As Howard Dean gains in popularity, he is also gaining a reputation as a paradox. On the one hand, Mr Dean is campaigning for the Democratic nomination for president from the feral and populist left. He is making 1970s-style anti-authoritarian statements, such as: "We're going to take our country back!"

On the other hand there is the Dean record as governor of Vermont (1991-2003), from which office he religiously tended the state's bond rating. The Vermont period, we are told, proves him to be a judicious, moderate and fiscal conservative.

In the course of his Vermont tenure, Mr Dean did indeed balance the books. But he also supported legislation that led to a doubling of the state budget in 10 years. What is more, the change involved more than increased tax and spending. Mr Dean also participated in - and at points led - a dramatic centralisation of government to the state capital, Montpelier. In the Dean era, Vermont's steepled villages and mill towns had their budgets stripped and lost core powers they had taken for granted for centuries.

The mechanism of this audacious power-grab was education. In America, secondary and elementary schools were historically a local matter, even a village matter. Citizens paid property taxes to their towns. The towns in turn built the school and hired the teachers. The education provided was far from perfect. Over the past 50 years many state governments have topped up local budgets - as does the federal government to varying degrees. Nor could the old local system rectify racial injustices: ghetto neighbourhoods suffered from narrow tax bases and, therefore, often worse schools.

But most of the time, and for most of US history, local finance worked pretty well. And, more often than not, it perpetuated a virtuous cycle.

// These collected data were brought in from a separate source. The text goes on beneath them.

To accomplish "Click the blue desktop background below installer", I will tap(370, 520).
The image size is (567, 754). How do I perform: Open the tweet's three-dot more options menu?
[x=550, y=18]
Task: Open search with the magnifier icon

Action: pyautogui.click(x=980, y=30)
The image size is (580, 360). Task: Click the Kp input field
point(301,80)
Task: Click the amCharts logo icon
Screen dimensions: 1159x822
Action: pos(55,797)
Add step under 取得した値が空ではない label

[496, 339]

In towns with good schools, property values increased, which in turn generated more cash to pay for their schools.

And that was the case in Vermont, a small state with a strong history of home rule (after the Thirteen Colonies revolted against Britain, Vermont revolted against the Thirteen Colonies). School policy was, for example, often set at an annual town meeting, where every citizen had a say, as in a Norman Rockwell painting.

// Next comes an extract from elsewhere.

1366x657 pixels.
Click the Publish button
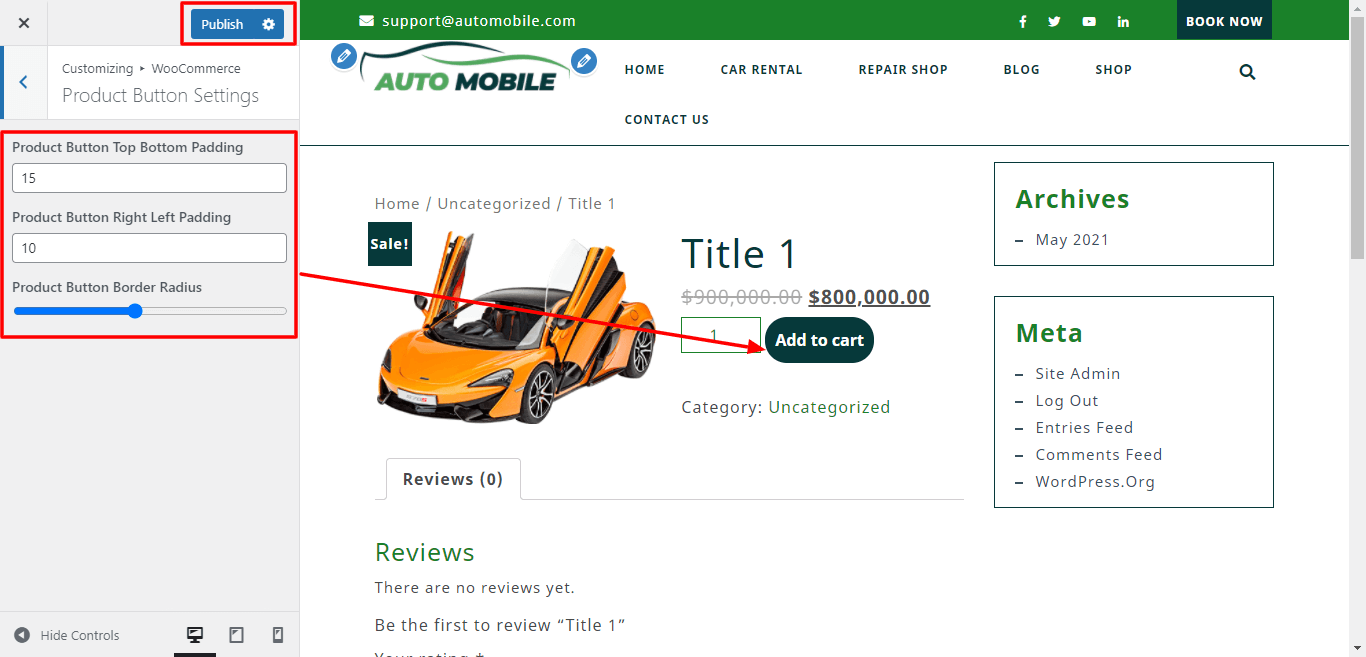(x=222, y=24)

But, of course, spending in the states, including Vermont, was rarely "equal" in the sense that every town spent the same for every child. And throughout the 1980s and 1990s, state courts increasingly ruled that individual pupils were entitled to equal dollar spending. Many of these rulings concerned issues that did not affect homogeneous places like Vermont, such as race. Nonetheless, in a 1997 decision known as Brigham, Vermont courts followed the trend and ruled for equal education entitlement.

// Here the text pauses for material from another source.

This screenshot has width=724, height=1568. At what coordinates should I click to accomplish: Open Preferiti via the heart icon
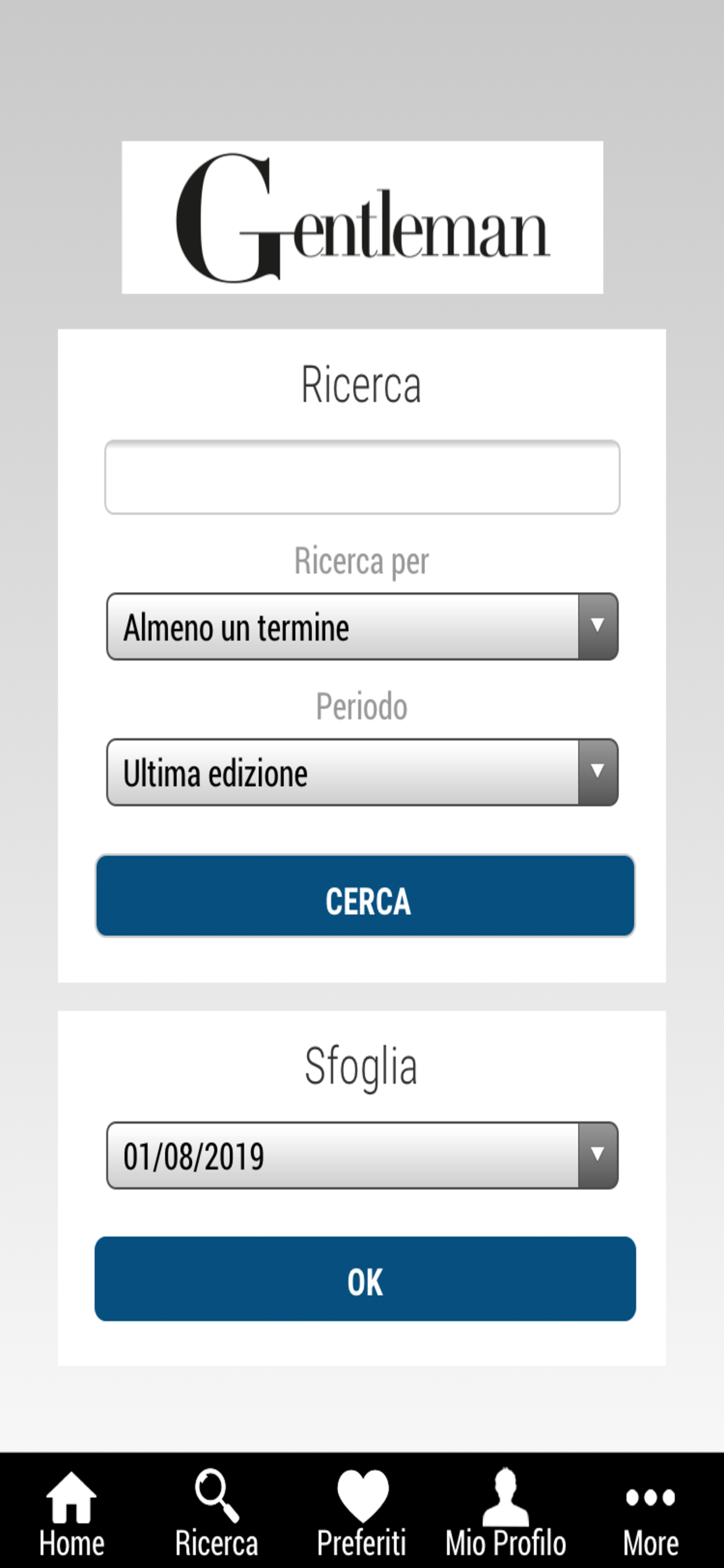pos(363,1495)
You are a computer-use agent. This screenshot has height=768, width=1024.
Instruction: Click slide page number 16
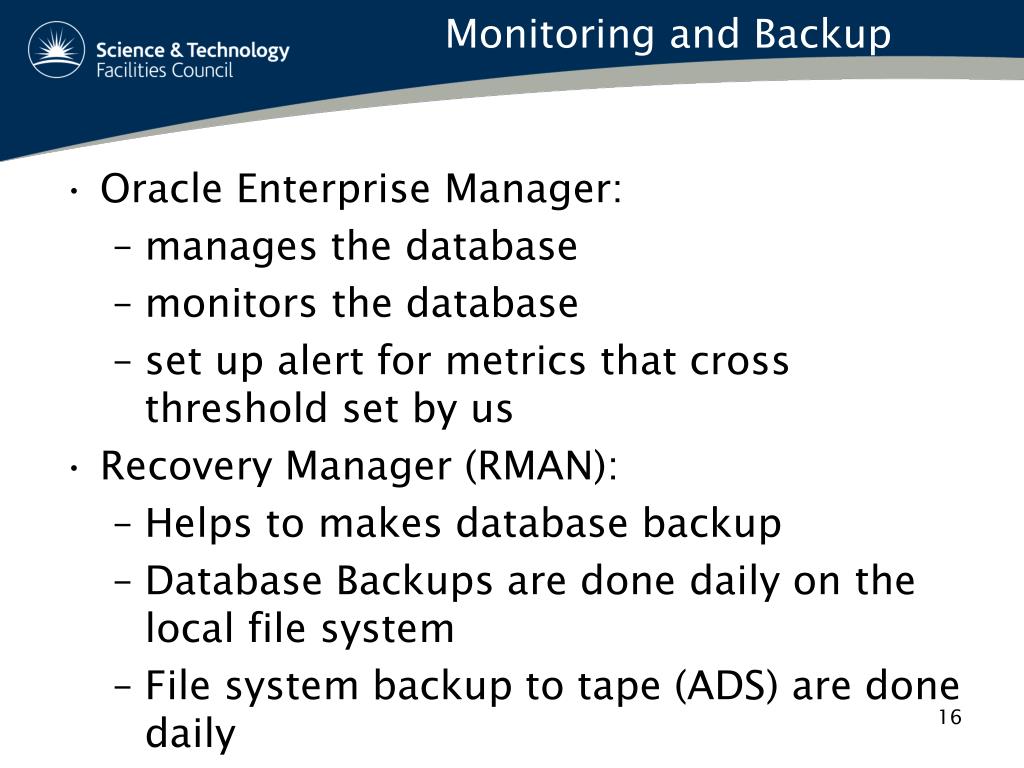[949, 717]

Enter Governor Dean and the Vermont legislature. There were a number of ways to comply with the court finding, at least in theory. They could, for example, have tried to fight for a simple increase in state subsidies. But everyone - the courts, the state legislature, the school unions in their Montpelier headquarters and, in the end, Mr Dean - wanted something radical. They would throw out the old town hall system. They would create a uniform state property tax at a statewide rate, diverting hundreds of millions in local property taxes to Montpelier. The state would then share the money out in a flat, per child payment - something over $5,000 - to ensure equity. From now on Montpelier would control purse strings and policy. The new school law, known as Act 60, also imposed a range of new state regulations on schools. (Ironically, Mr Dean now criticises President George W. Bush's education mandates.) Governor Dean called the new era "joyous".

The change did indeed mean that per capita spending on some children in the poorest towns increased. But it also did much to destroy the civic culture. Localities now had less say in a number of areas of education - curriculum, staff and, of course, budget. Many towns' school budgets were reduced by 20 or 30 per cent. Communities that had paid high taxes still paid high taxes. But they no longer received value for their money in the form of high-quality local schools. The virtuous circle was broken.

Act 60 generated class antagonism in Vermont, especially between the "have not" towns that received subsidy for schooling and the "haves" that paid for it - wealthy ski towns such as Stowe and Killington. There was more bitterness: if the "gold" towns, as they were also called, wanted to sustain their old high level of school spending, they were allowed to do so. But only if they poured yet more cash for every additional dollar they spent on themselves into a special pot for needier towns. People called the new legislation a "Robin Hood law".

Mr Dean can point to a number of facts in his defence. One is that Vermont was merely part of the national trend. Another is that the Vermont courts and legislature left him no choice but to follow suit. But for all his avowed pragmatism, Mr Dean ultimately pushed for a redistribution of wealth and political power. As John McClaughry of Vermont's free market Ethan Allen Institute points out, Mr Dean presided over increases in the sales tax, the petrol tax, the corporate tax and the tobacco tax.

The point is a simple one. In the context of Vermont's left-leaning legislature, or a Wall Street bond house, Mr Dean may be a moderate compromiser. But as the Vermont schools story shows, he is clearly comfortable with big government.